> _TEXT_
- Part 1: Deploying K3s, network and host machine security configuration
- Part 2: K3s Securing the cluster
- Part 3: Creating a security responsive K3s cluster
This is part 1 in a three part blog series on deploying k3s, a certified Kubernetes distribution from SUSE Rancher, in a secure and available fashion. A fullying working Ansible project, https://github.com/digitalis-io/k3s-on-prem-production, has been made available to deploy and secure k3s for you.
If you would like to know more about how to implement modern data and cloud technologies, such as Kubernetes, into to your business, we at Digitalis do it all: from cloud migration to fully managed services, we can help you modernize your operations, data, and applications. We provide consulting and managed services on Kubernetes, cloud, data, and DevOps for any business type. Contact us today for more information or learn more about each of our services here.
Introduction
There are many advantages to running an on-premises kubernetes cluster, it can increase performance, lower costs, and SOMETIMES cause fewer headaches. Also it allows users who are unable to utilize the public cloud to operate in a “cloud-like” environment. It does this by decoupling dependencies and abstracting infrastructure away from your application stack, giving you the portability and the scalability that’s associated with cloud-native applications.
There are obvious downsides to running your kubernetes cluster on-premises, as it’s up to you to manage a series of complexities like:
- Etcd
- Load Balancers
- High Availability
- Networking
- Persistent Storage
- Internal Certificate rotation and distribution
And added to this there is the inherent complexity of running such a large orchestration application, so running:
- kube-apiserver
- kube-proxy
- kube-scheduler
- kube-controller-manager
- kubelet
And ensuring that all of these components are correctly configured, talk to each other securely (TLS) and reliably.
But is there a simpler solution to this?
Introducing K3s
K3s is a fully CNCF (Cloud Native Computing Foundation) certified, compliant Kubernetes distribution by SUSE (formally Rancher Labs) that is easy to use and focused on lightness.
To achieve that it is designed to be a single binary of about 45MB that completely implements the Kubernetes APIs. To ensure lightness they removed a lot of extra drivers that are not strictly part of the core, but still easily replaceable with external add-ons.
So Why choose K3s instead of full K8s?
Being a single binary it’s easy to install and bring up and it internally manages a lot of pain points of K8s like:
- Internally managed Etcd cluster
- Internally managed TLS communications
- Internally managed certificate rotation and distribution
- Integrated storage provider (localpath-provisioner)
- Low dependency on base operating system
So K3s doesn’t even need a lot of stuff on the base host, just a recent kernel and `cgroups`.
All of the other utilities are packaged internally like:
This leads to really low system requirements, just 512MB RAM is asked for a worker node.

> _SOURCE DATA_

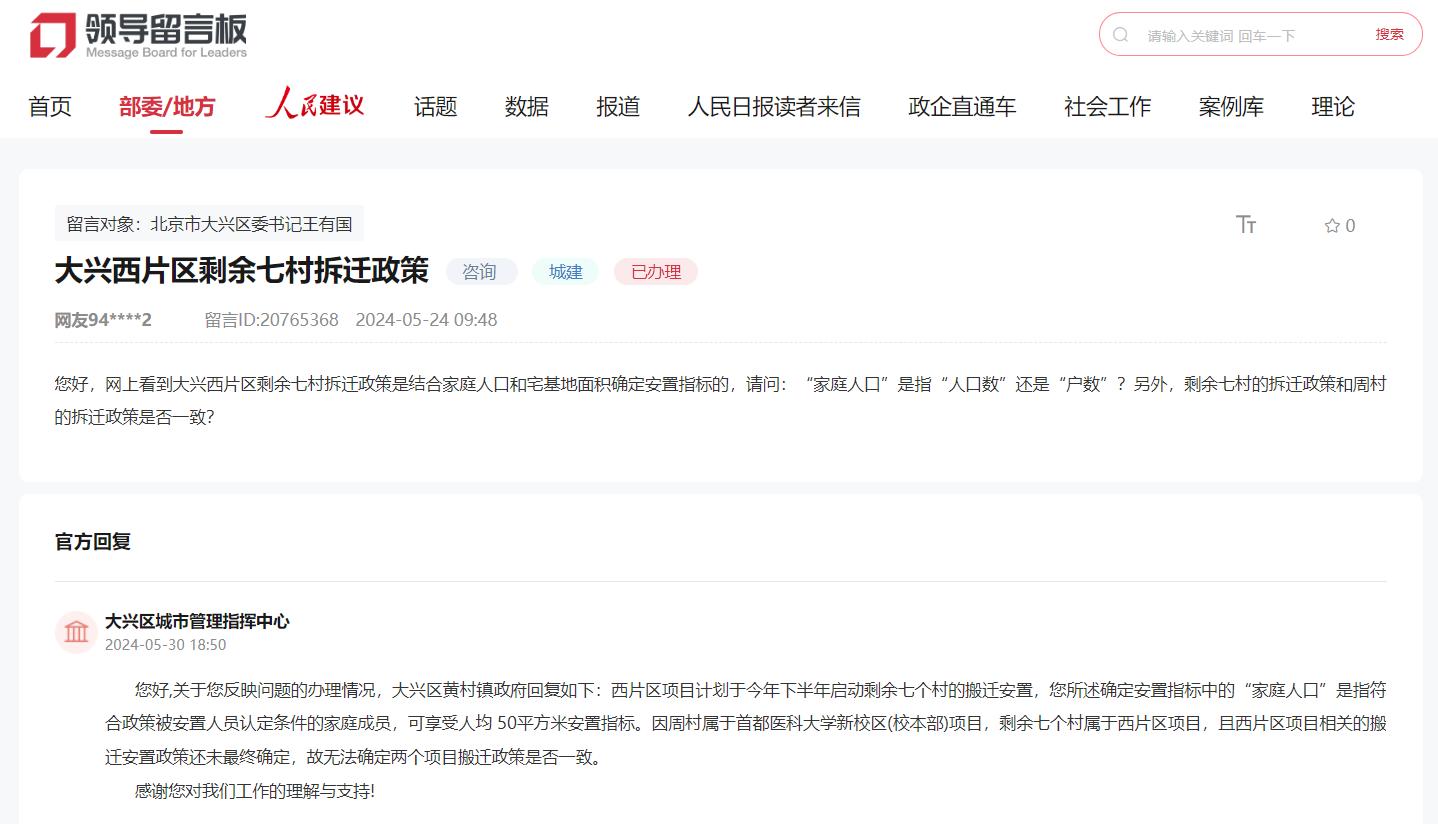
Task: Visit the 案例库 section
Action: click(1231, 107)
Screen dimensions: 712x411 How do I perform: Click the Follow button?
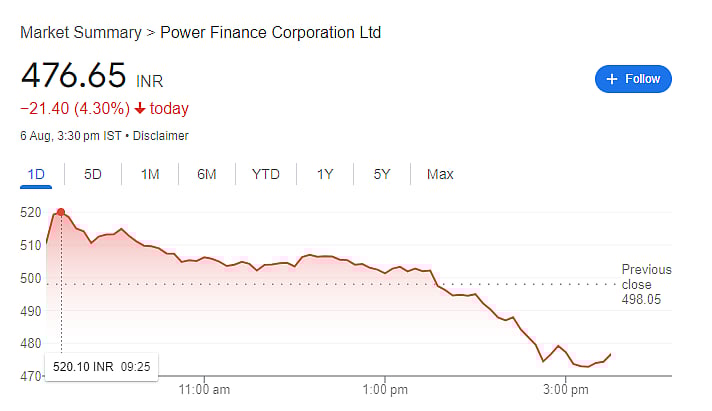[x=633, y=79]
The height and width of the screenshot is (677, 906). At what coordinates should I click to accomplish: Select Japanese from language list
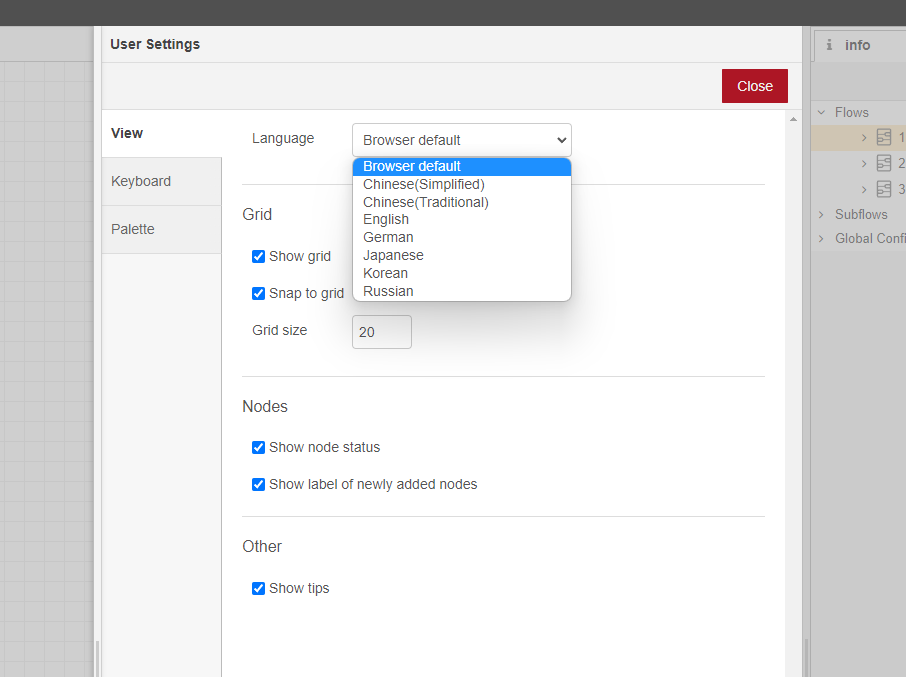(x=393, y=255)
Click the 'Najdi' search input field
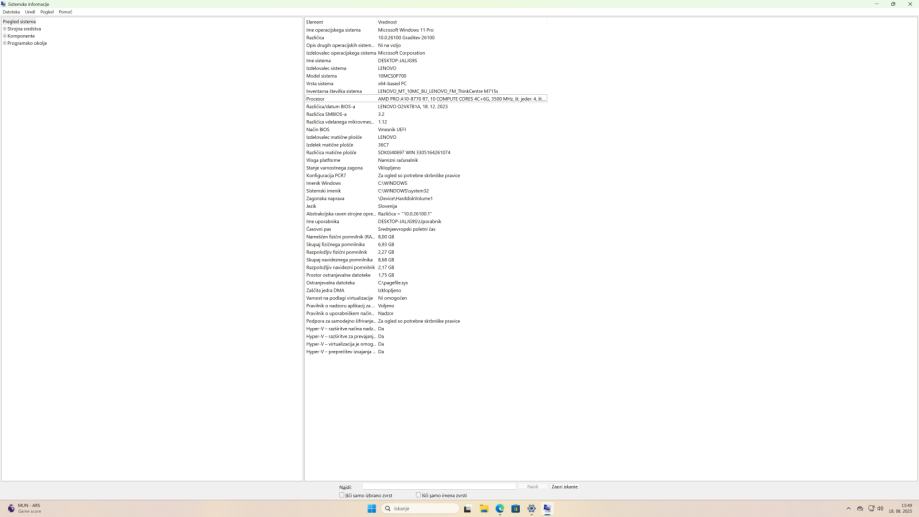 [438, 487]
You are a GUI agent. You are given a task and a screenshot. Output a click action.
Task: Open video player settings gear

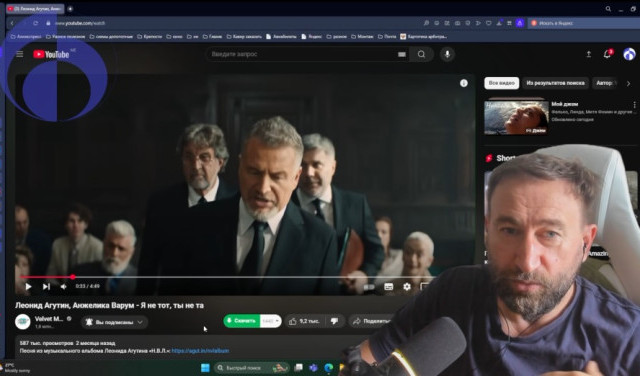[x=407, y=287]
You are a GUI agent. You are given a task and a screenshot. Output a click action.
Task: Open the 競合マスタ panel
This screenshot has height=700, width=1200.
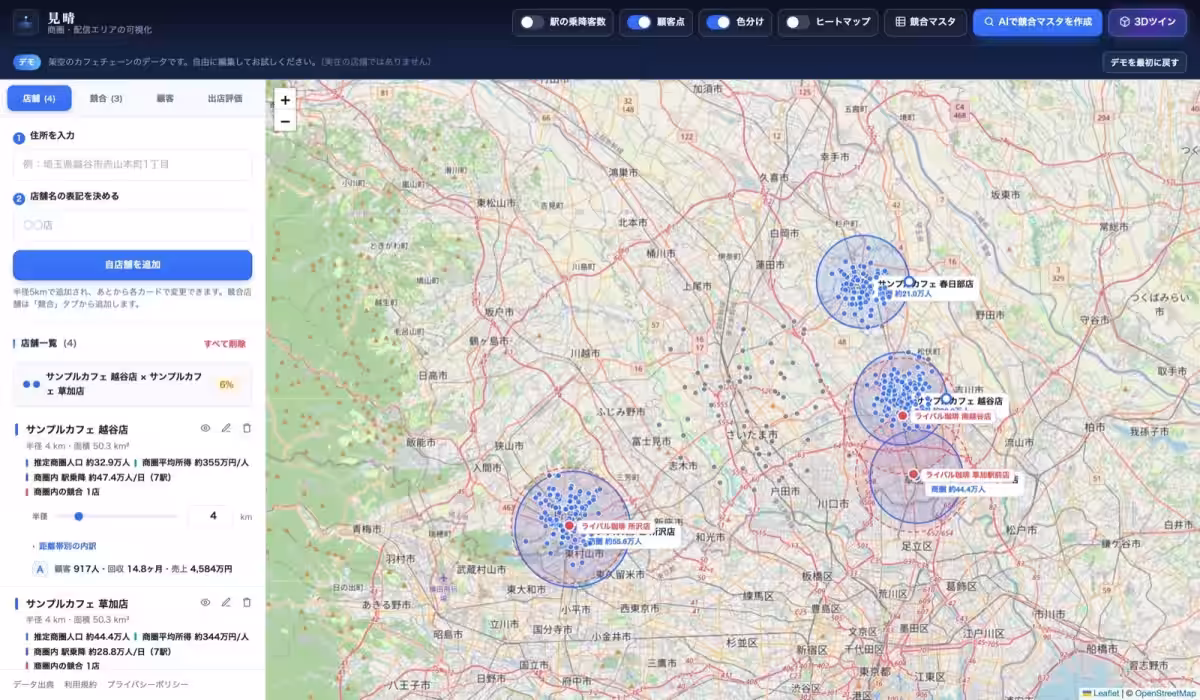click(x=925, y=22)
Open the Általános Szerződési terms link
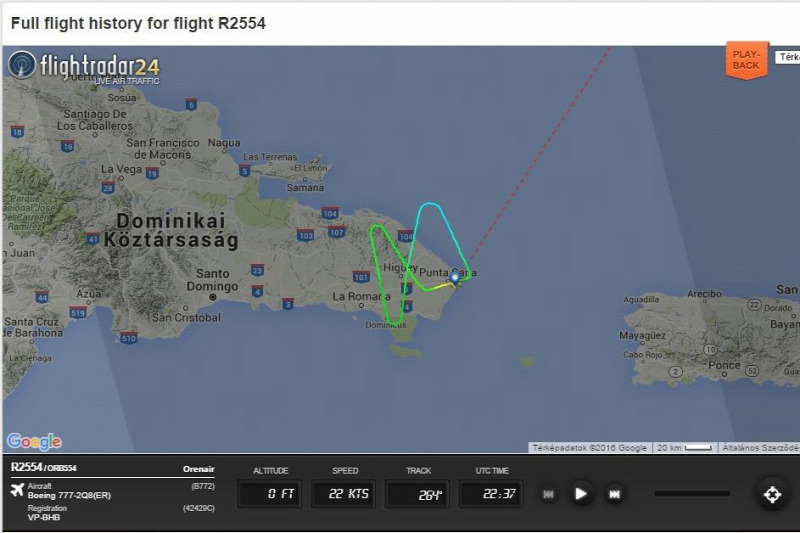Viewport: 800px width, 533px height. point(759,448)
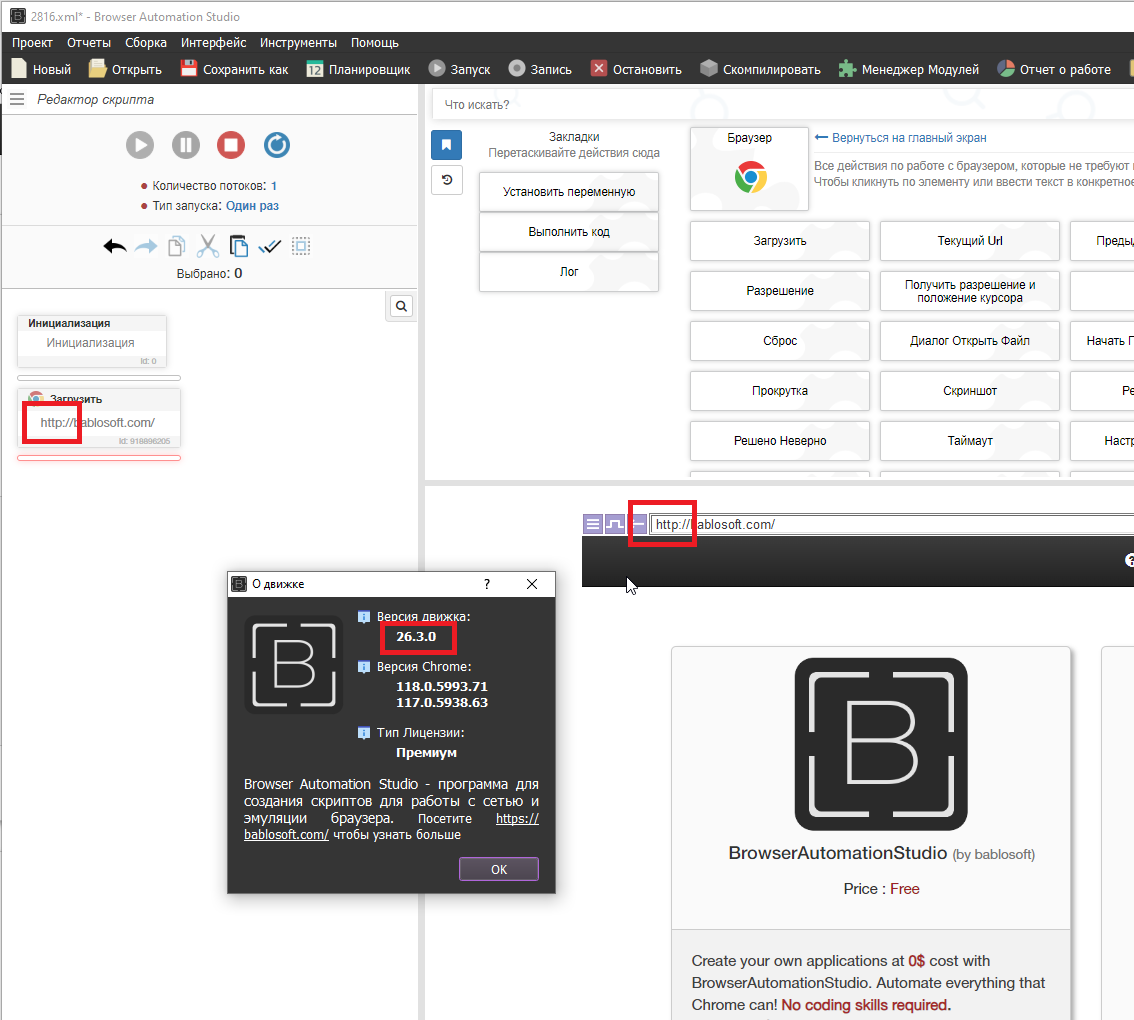Click the select all double-checkmark icon

tap(269, 246)
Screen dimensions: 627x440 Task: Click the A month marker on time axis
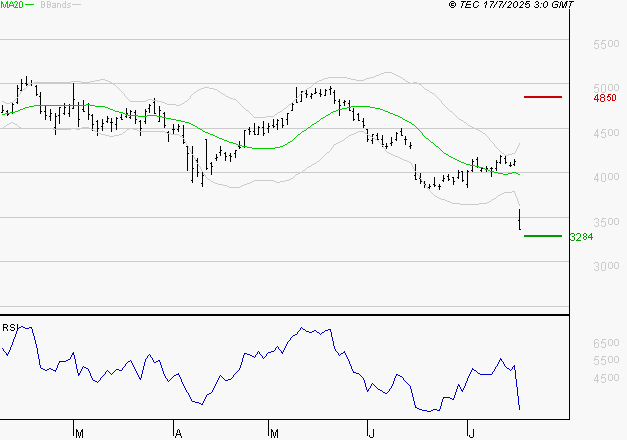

> _EXERCISE TASK 1_
Please write out the listing word for word, from the line with "Screen dimensions: 712x411" through the end of the listing, both ends included, and omit the pictures.
> _EXERCISE TASK 2_
Go on with the K3s article from where it stops.
The K3s article and the listing come from separate, unrelated sources.

> _ANSWER 1_
Screen dimensions: 712x411 How do I perform: Click the Follow button?
[x=633, y=79]
The height and width of the screenshot is (677, 906). At what coordinates should I click to accomplish: Select Japanese from language list
(x=393, y=255)
Click the 'Najdi' search input field
 [438, 487]
You are a GUI agent. You are given a task and a screenshot. Output a click action.
Task: Open video player settings gear

[x=407, y=287]
You are a GUI agent. You are given a task and a screenshot. Output a click action.
Task: Open the 競合マスタ panel
This screenshot has height=700, width=1200.
click(x=925, y=22)
Open the Általános Szerződési terms link
Viewport: 800px width, 533px height. point(759,448)
Click the select all double-checkmark icon

tap(269, 246)
Screen dimensions: 627x440 Task: Click the A month marker on time axis

> _ANSWER 2_
Image Source: https://k3s.io/
K3s is a fully encapsulated binary that will run all the components in the same process. One of the key differences from full kubernetes is that, thanks to KINE, it supports not only Etcd to hold the cluster state, but also SQLite (for single-node, simpler setups) or external DBs like MySQL and PostgreSQL (have a look at this blog or this blog on deploying PostgreSQL for HA and service discovery)
The following setup will be performed on pretty small nodes:
- 6 Nodes
- 3 Master nodes
- 3 Worker nodes
- 2 Core per node
- 2 GB RAM per node
- 50 GB Disk per node
- CentOS 8.3
What do we need to create a production-ready cluster?
We need to have a Highly Available, resilient, load-balanced and Secure cluster to work with. So without further ado, let’s get started with the base underneath, the Nodes. The following 3 part blog series is a detailed walkthrough on how to set up the k3s kubernetes cluster, with some snippets taken from the project’s Github repo: https://github.com/digitalis-io/k3s-on-prem-production
Secure the nodes
Network
First things first, we need to lay out a compelling network layout for the nodes in the cluster. This will be split in two, EXTERNAL and INTERNAL networks.
- The INTERNAL network is only accessible from within the cluster, and on top of that the Flannel network (using VxLANs) is built upon.
- The EXTERNAL network is exclusively for erogation purposes, it will just expose the port 80, 443 and 6443 for K8s APIs (this could even be skipped)
This ensures that internal cluster-components communication is segregated from the rest of the network.
Firewalld
Another crucial set up is the firewalld one. First thing is to ensure that firewalld uses iptables backend, and not nftables one as this is still incompatible with kubernetes. This done in the Ansible project like this:
- name: Set firewalld backend to iptables
replace:
path: /etc/firewalld/firewalld.conf
regexp: FirewallBackend=nftables$
replace: FirewallBackend=iptables
backup: yes
register: firewalld_backend
This will require a reboot of the machine.
Also we will need to set up zoning for the internal and external interfaces, and set the respective open ports and services.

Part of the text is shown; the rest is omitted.